The performance test rig is continuously running and looking for new builds to test from our build automation system. As soon as new builds are ready, it runs tests on all platforms we have setup for performance testing. The results get reported into a database with all the related information like Unity version used, platform and information about the hardware and operating system. We also have a reporting solution that continuously monitors the data in the database and shows us if we have a significant performance regression. It can tell us in which release branch the regression occurs, which platforms and tests are affected by it.
The figure below shows the components of the performance test framework. For running the tests we have dedicated machines running tests on different platforms. We use a .Net web service to report test results to the database. And we have a reporting solution that presents results in nicely formatted reports.
When analyzing the test results we use a fixed set of hardware and software configurations and we look for changes over different versions of Unity. For example when testing Windows Standalone platform we use the same hardware and Windows version for all the runs. Only the Unity version is varying.
As all of the data is saved in the database, we can make reports from the data for different uses. For each Unity version we are about to release we make a chart that shows data points vs previously released versions. We can also see almost realtime status of performance tests for release branches we are developing in parallel. When analyzing a regression we can even see the individual measurements, not only the mean value.

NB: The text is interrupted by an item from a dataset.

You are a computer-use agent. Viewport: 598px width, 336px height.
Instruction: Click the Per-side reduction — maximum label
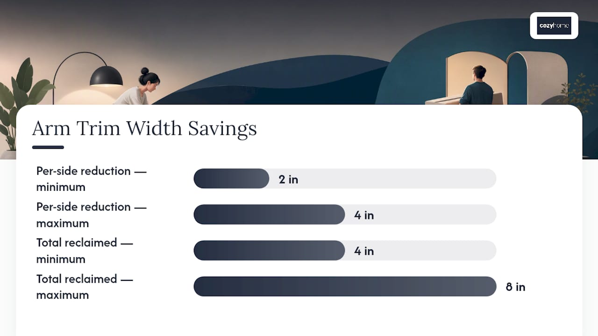pyautogui.click(x=92, y=215)
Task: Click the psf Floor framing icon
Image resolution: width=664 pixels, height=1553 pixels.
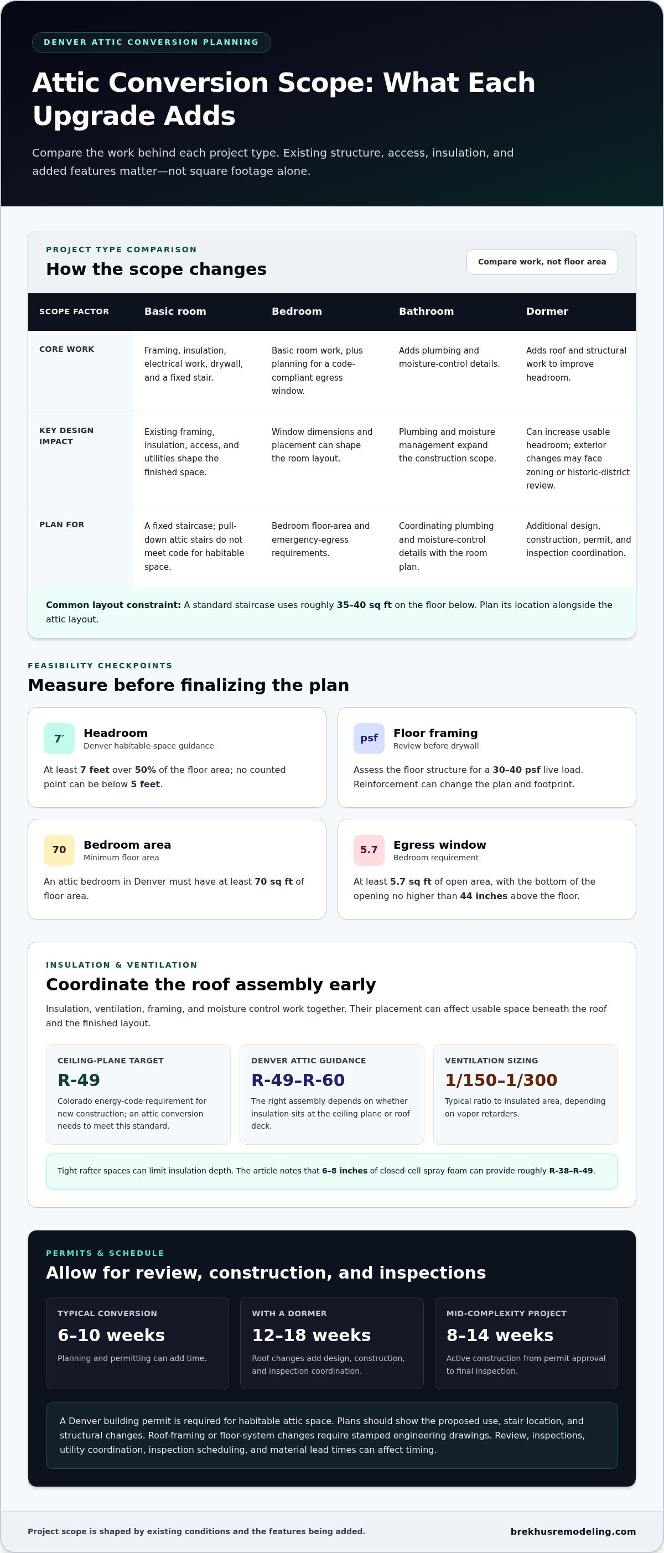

Currently we have three dedicated performance test machines for handling the test running. We have one Mac Mini (OSX 10.8.5) that is used to run tests on the Mac platforms (Editor, Standalone). We have two Windows machines (Windows 7, Windows 8.0) that are used to run tests on the Windows platforms (Editor, Standalone). And we have a Nexus 10 device to run tests on Android. We intend to extend this to more platforms, hardware and software configurations, but more on that later. And before you ask, yes, OSX 10.9 Mavericks is coming. We just didn't get to it yet.
Extending existing framework
We wrote about one of our test frameworks, the Runtime Test Framework, in an earlier blog post. For performance testing we have extended our existing test frameworks instead of creating a new one. This means we can tap into the existing test suites and use them for performance testing. Further, everyone that can write tests using existing frameworks can write performance tests. This also means it is easy to get new platforms running performance tests as soon as we have the platform running other tests.
The test suites
We have split the tests into two types called Editor Tests and Runtime Tests based on how they get run and what can be measured. Editor Tests are limited to the platforms the editor runs on. Editor Tests can make measurements outside of Unity user scripts. The tests measure things like editor start-up time and asset import times for different types of assets. Runtime Tests, on the other hand, can be run on all the supported runtime platforms. With Runtime Tests it is possible to measure things like frame time of rendered frames or to measure the time it takes to deserialize different types of assets. It is actually possible to measure anything you can do with user scripts in Unity.
First of all we will add more configurations. Hardware and software. OSX 10.9 is high on the list, and so are the remaining mobile platforms and consoles. We truly believe that the performance rig is a lifesaver when it comes to detecting performance regressions as early as possible. Further, the rig makes it very easy to compare performance across different platforms and versions of Unity. We will keep you posted as we find interesting results - and different usages of the rig.